>> begin DATA SECTION

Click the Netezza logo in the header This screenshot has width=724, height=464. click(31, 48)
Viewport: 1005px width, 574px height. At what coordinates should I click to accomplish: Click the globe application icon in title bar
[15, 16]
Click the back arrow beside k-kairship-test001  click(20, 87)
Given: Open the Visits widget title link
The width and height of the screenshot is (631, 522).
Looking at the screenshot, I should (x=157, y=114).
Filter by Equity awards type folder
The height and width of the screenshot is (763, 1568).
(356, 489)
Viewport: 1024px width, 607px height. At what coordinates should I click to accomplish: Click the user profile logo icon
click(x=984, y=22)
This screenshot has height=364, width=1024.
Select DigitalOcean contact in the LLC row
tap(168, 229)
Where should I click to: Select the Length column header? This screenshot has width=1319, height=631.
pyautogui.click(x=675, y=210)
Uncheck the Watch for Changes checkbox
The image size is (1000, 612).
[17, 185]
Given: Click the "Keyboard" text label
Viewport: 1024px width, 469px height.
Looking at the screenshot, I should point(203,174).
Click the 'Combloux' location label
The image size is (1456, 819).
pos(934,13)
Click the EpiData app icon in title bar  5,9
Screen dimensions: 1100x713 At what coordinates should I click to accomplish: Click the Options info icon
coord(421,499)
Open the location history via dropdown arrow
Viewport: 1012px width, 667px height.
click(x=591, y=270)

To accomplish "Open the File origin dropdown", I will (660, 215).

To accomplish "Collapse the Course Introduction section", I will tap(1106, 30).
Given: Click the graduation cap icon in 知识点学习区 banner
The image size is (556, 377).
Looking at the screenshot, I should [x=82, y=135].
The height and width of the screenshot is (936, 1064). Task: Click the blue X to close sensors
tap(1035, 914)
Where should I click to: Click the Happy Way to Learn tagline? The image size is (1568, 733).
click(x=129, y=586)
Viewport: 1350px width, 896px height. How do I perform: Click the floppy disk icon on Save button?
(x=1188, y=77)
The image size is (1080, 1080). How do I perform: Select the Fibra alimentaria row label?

>> end DATA SECTION

Reproduce the records verbatim from their first line through the line that contains "Looking at the screenshot, I should (x=157, y=114).", including that line.

Click the Netezza logo in the header This screenshot has width=724, height=464. click(31, 48)
Viewport: 1005px width, 574px height. At what coordinates should I click to accomplish: Click the globe application icon in title bar
[15, 16]
Click the back arrow beside k-kairship-test001  click(20, 87)
Given: Open the Visits widget title link
The width and height of the screenshot is (631, 522).
Looking at the screenshot, I should (x=157, y=114).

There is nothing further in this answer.